I put in offers while looking elsewhere, bidding against others when I know I’m not really interested. I obsess on rising prices and desirable locations and spend most of my waking hours on property websites. Now that I have no time for my real friends, my main companions seem to be estate agents, who ring and text me at all hours like the most devoted lovers. They are mostly foxy young men, but not foxy in the American sense — I mean they remind me of scavenging foxes: sharp little faces and watchful eyes. Also: oily quiffs, tight suits and unpleasant elongated boots with squared-off toes.
Some seem to have an innate contempt for clients. I arrived at a property which looked pretty in the pictures but turned out to share its only outside space with the local fire-engine. ‘You should look it up on Google Earth if you want that kind of information,’ said the young vulpe dismissively. Sometimes the foxes don’t even bother to show up and leave me shivering on a damp doorstep — richer fish to fry I suppose.
Because of the shortage of decent houses on the market, and all the talk about them, it’s become normal for the foxes to give sky-high evaluations for the most dismal homes. They play on the avarice of both sellers and buyers. If some sucker pays the price — more money for the foxes! If not, no harm done except to the disappointed seller, and who cares about them?
It was a relief to get into hospital this week (I am a volunteer visitor) and forget about it all. For a while I was diverted by an old Irish man and a young French girl recovering from heart surgery. Then I went to the bedside of a dying man.
His wife was sitting by him. She told me about his long illness, became tearful, and went off to the lavatory. He opened his eyes suddenly so I tried a bit of conversation, asking him about his life before he became ill. He could only speak faintly but I clearly heard him say ‘exclusive luxury property’.
I’ve never met an estate agent in hospital before, not even in A&E suffering from bullet wounds. I suppose I imagined they must creep off to die under bushes in gardens somewhere.
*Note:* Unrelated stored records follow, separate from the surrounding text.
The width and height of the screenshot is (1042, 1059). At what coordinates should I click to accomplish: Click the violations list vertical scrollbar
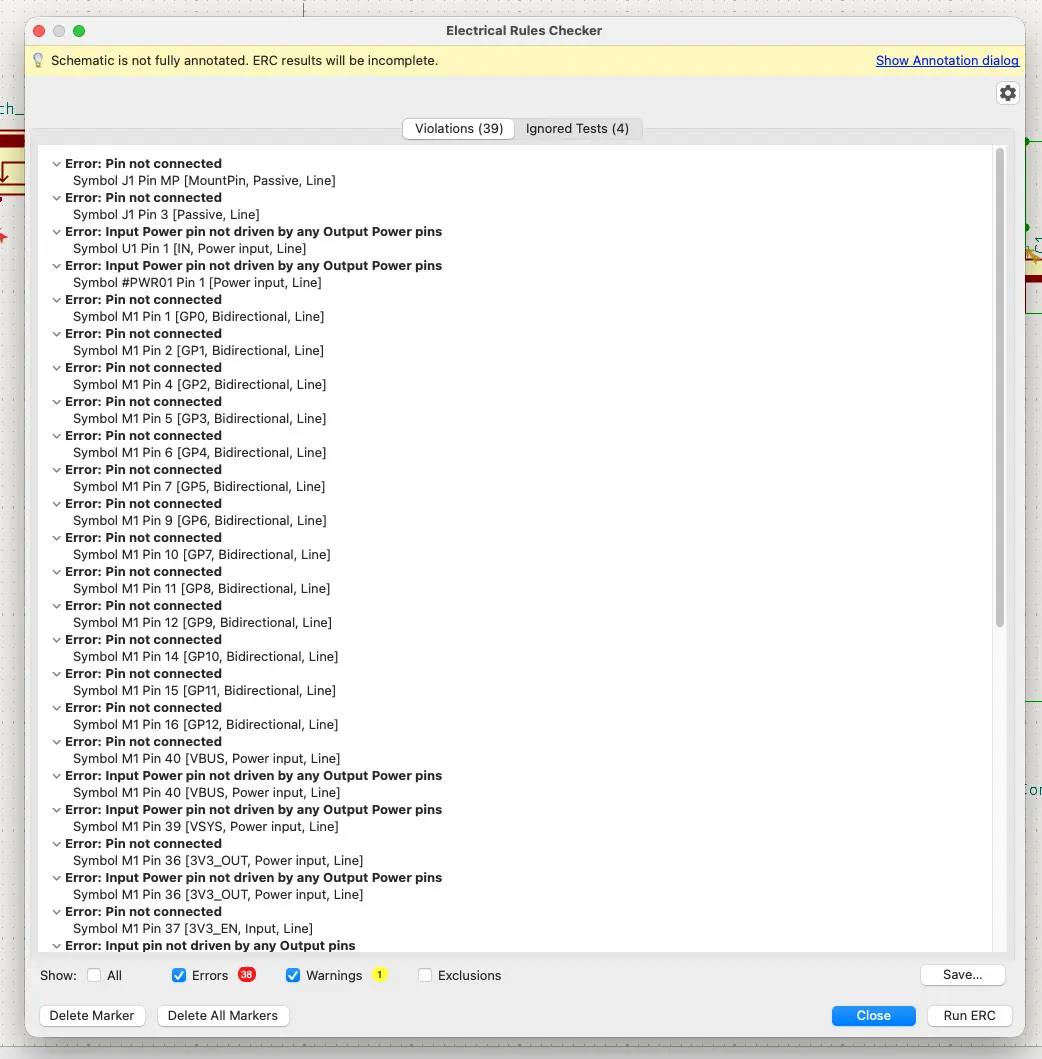pyautogui.click(x=999, y=388)
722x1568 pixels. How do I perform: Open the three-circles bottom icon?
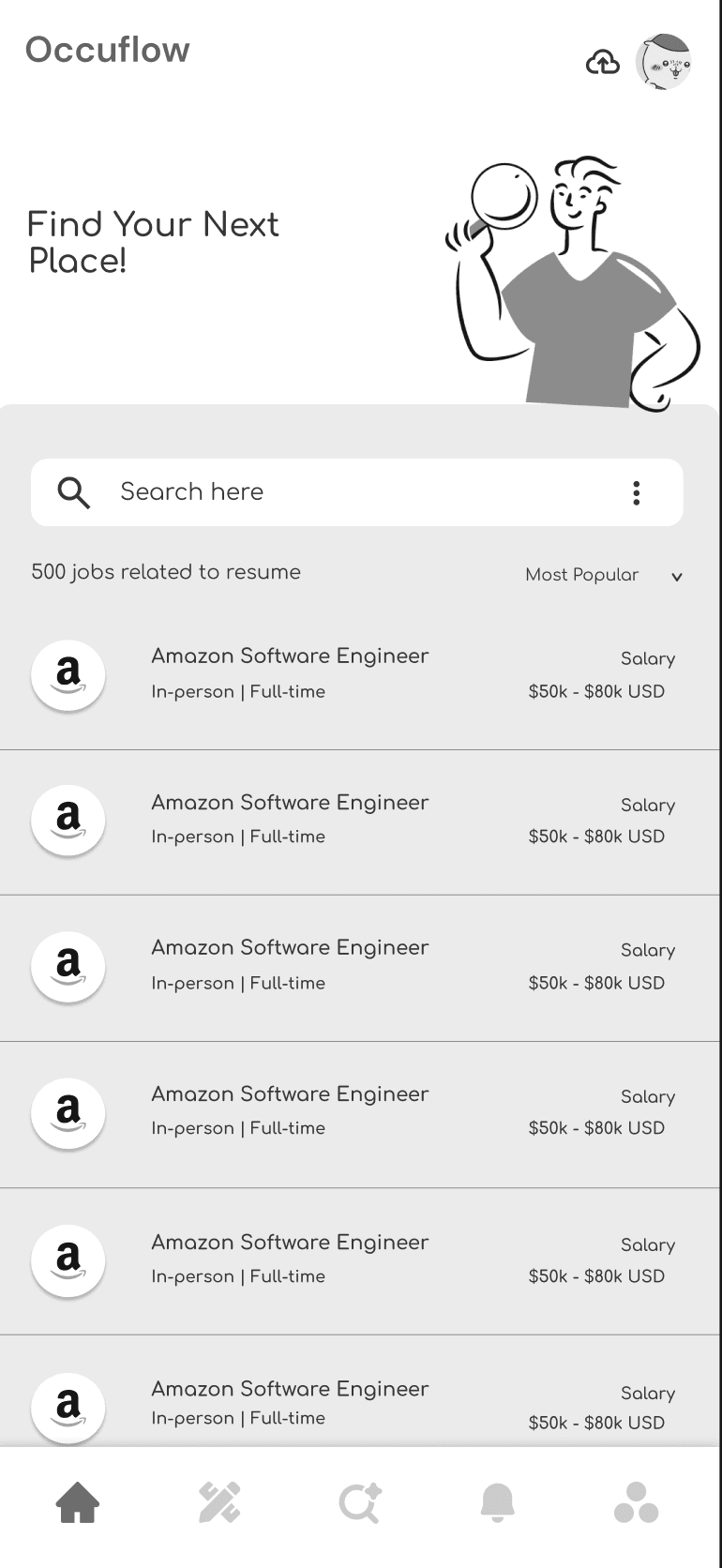coord(637,1502)
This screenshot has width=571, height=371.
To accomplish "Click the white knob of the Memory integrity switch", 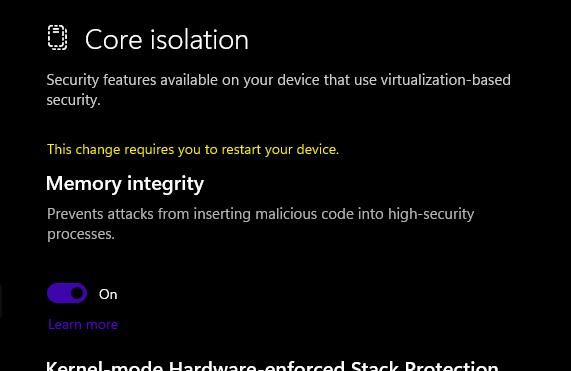I will [x=77, y=293].
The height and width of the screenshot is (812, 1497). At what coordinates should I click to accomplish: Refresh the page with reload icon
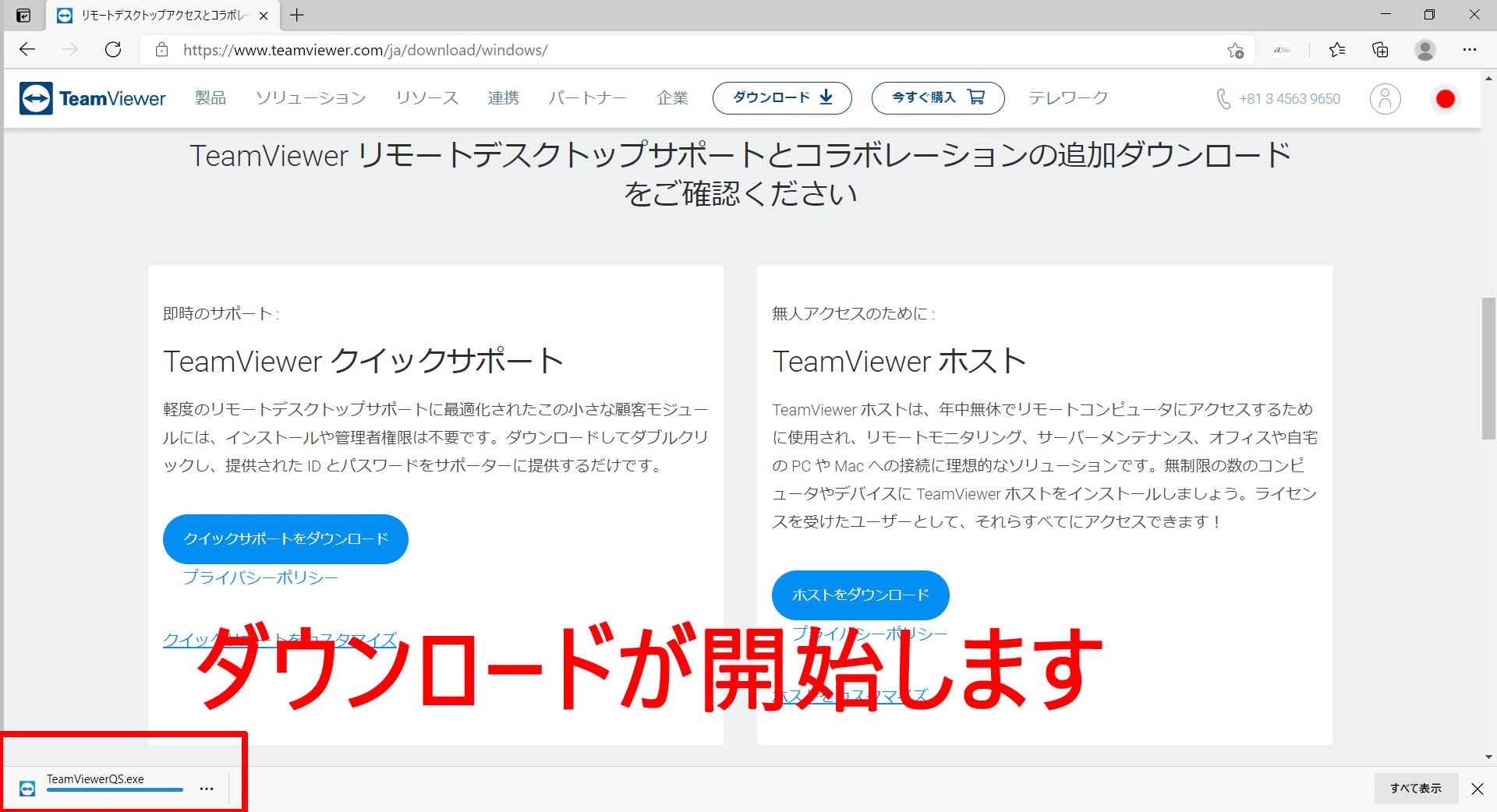113,50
With a feeling of dread and self-loathing, I heard myself pouring out my situation to the recumbent form; the search for a property, discovering that everything I can afford is ghastly, getting pushed increasingly far from the centre of town, finding a tatty house in the suburbs where I never wanted to live. I told him about the pain of giving up my London postcode, and his eyes became quite glittery as I talked. When I finally stopped, he cleared his throat and asked what sort of price I was getting for my own property. I told him.
‘You were robbed,’ he croaked. ‘That wasn’t a good price. You must get more valuations, the market is going up.’ I imagined telling my buyers, a young couple with a lovely child, that I suddenly wanted more money. Even though I’ve been corrupted by the whole business, I’m not totally soulless yet. I shrank at the thought.
‘Don’t be a fool,’ the old agent whispered. ‘You’re creating problems for yourself. You’ve got to make the money work for you. Get a better offer! Go on. Or keep your flat, remortgage, use the equity to buy somewhere else. Two properties better than one! Then you’re free to move on, following the market.’
I felt suddenly exhausted — by my own greed and his. I just want to find a near--adequate place, get everyone off my back and move in. The old estate agent saw the fight go out of me, and all the instincts of a lifetime returned. He began to gesture urgently to a bag sitting on a nearby chair. In a front pocket I found one of his business cards. Just then his wife returned, so I left and as I went he called plaintively after me, ‘I know a very good broker!’
Later that day I heard that he’d died. ‘He fell asleep and never regained consciousness,’ a nurse told me. I didn’t say anything about our conversation, but that night I went out into my garden to meet the foxes. Their yellow eyes glinted as they weighed me and the situation up, looking for some advantage. I said a short prayer for all of their kind.